In a recent study, Michael O'Grady and James Capretta examined and underscored the costs of obesity in the United States. According to 2008 statistics cited in their study, roughly one-third of U.S. adults are overweight, one-third are obese, and 6 percent are extremely obese, putting estimated obesity-related medical costs in the United States at almost 10 percent of all medical spending each year. When you add in lost productivity, employees on full disability, and absenteeism, the costs jump even higher.

It's not startling, then, that researchers who recently published their work in the Journal of Occupational and Environmental Medicine found that obese workers now have even higher health care costs than smokers.

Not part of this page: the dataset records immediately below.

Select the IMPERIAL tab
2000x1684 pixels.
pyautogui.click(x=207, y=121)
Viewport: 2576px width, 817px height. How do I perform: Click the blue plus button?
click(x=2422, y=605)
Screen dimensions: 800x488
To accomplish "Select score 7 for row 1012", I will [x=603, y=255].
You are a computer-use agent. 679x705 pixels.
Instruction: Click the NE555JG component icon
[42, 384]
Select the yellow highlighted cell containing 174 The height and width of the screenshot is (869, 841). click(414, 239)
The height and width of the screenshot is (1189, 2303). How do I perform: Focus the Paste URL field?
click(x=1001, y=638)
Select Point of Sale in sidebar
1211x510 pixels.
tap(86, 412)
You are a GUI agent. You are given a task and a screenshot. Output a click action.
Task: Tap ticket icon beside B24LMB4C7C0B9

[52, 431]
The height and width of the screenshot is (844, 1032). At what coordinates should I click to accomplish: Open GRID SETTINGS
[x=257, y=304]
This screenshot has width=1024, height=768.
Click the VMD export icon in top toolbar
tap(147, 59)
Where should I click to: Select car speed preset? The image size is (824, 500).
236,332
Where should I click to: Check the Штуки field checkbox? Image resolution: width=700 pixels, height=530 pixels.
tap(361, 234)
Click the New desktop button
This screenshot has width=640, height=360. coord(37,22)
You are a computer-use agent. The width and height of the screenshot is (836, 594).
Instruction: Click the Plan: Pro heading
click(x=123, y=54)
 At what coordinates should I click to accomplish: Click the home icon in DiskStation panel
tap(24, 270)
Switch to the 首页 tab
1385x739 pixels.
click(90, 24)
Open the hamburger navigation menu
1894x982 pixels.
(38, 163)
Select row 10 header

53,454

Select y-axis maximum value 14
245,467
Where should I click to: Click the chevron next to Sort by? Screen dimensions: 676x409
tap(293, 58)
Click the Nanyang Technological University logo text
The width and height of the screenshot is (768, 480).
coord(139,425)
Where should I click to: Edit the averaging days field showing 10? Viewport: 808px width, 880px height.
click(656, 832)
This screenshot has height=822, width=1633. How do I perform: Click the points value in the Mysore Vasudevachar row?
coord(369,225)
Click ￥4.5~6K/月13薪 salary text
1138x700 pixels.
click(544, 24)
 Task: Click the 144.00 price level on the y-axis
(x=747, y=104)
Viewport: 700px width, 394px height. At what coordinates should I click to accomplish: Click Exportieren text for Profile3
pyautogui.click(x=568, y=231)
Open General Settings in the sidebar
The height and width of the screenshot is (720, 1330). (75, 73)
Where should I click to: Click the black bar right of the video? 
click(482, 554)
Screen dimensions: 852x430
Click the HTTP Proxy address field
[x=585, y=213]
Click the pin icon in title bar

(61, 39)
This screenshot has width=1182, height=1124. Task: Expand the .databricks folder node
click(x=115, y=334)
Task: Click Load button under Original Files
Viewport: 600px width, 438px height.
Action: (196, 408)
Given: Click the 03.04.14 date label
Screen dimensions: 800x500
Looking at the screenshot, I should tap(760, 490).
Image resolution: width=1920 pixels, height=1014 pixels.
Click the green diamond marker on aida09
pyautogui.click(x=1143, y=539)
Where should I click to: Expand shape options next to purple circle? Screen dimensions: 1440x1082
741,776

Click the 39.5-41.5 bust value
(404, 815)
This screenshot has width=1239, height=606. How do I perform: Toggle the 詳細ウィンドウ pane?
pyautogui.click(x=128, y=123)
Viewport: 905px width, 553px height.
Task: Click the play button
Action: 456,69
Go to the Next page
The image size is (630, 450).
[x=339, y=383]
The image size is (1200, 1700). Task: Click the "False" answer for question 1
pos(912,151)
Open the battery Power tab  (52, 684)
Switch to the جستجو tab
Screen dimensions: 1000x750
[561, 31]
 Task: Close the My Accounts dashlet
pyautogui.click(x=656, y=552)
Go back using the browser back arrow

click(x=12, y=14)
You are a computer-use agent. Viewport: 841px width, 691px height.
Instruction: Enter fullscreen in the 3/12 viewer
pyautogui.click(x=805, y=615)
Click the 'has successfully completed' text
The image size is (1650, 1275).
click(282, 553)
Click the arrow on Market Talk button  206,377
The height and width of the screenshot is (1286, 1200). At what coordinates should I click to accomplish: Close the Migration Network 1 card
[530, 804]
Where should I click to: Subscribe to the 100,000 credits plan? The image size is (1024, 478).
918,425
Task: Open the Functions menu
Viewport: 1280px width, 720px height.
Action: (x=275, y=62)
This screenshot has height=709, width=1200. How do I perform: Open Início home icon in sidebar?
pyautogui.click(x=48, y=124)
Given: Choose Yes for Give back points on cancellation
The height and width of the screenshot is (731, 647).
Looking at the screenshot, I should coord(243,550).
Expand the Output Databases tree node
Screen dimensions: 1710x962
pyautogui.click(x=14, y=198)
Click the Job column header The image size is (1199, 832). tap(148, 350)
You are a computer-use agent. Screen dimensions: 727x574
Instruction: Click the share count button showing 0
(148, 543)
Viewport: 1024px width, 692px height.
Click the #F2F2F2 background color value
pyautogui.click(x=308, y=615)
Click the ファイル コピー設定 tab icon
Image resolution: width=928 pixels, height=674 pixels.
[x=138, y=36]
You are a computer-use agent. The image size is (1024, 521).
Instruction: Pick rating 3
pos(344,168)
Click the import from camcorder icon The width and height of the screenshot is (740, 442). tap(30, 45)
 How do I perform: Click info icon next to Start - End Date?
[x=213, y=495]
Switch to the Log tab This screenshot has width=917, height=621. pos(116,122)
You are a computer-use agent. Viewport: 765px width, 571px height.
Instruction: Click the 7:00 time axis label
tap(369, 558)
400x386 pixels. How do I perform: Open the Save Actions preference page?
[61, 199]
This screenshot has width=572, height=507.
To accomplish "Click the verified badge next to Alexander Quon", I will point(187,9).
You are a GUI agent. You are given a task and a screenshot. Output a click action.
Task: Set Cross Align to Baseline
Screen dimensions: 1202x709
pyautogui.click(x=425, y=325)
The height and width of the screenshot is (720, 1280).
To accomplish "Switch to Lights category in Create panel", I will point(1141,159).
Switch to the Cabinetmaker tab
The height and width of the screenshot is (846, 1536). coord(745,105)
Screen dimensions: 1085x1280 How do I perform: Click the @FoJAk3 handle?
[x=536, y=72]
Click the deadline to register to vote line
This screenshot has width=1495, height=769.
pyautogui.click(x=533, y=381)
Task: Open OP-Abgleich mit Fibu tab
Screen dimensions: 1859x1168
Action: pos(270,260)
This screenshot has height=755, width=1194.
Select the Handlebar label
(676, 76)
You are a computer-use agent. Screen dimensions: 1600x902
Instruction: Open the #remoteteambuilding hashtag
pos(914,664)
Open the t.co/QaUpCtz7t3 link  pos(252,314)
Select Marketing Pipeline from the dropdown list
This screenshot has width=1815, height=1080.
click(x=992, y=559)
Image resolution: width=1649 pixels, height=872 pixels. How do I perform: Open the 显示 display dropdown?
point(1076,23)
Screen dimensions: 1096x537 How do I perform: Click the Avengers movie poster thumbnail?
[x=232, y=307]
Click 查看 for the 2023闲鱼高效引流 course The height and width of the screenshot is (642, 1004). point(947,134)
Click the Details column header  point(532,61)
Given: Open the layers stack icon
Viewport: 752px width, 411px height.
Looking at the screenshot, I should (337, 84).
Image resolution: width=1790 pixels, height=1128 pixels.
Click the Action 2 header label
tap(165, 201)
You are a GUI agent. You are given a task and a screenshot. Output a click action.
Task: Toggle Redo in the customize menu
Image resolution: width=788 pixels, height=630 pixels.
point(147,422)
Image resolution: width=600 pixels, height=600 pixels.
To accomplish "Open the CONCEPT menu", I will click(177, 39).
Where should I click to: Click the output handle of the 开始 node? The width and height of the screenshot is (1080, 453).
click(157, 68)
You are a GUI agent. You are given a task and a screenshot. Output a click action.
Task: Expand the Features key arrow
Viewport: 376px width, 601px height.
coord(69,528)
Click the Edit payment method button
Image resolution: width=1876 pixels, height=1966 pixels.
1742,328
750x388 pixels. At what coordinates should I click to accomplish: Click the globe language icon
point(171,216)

Primary prevention is the way forward for America -- in the physician's office, in schools, in the homes of families across America, in small and large businesses alike, and in how politicians determine our public policies and publically funded community programs and planning.

In their study, O'Grady and Capretta describe how Congressional Budget Office (CBO) cost estimates, which generally cover a ten-year period, don't capture the costly complications of chronic diseases, including those associated with obesity -- complications that often take more than ten years to manifest themselves. They suggest that a 25-year budget window would be more appropriate and effective.

O'Grady and Capretta's argument is just one example of the new approach America must take in caring for our health. But every sector of society must take part in creating this new paradigm of care.

America is currently tied up in knots, feverishly awaiting a decision on the Patient Protection and Affordable Care Act. But regardless of whether or not President Obama's attempt at health care reform withstands the U.S. Supreme Court's scrutiny, the health of America still must be brought under control. If we fail, it is unlikely that we will ever regain our financial health.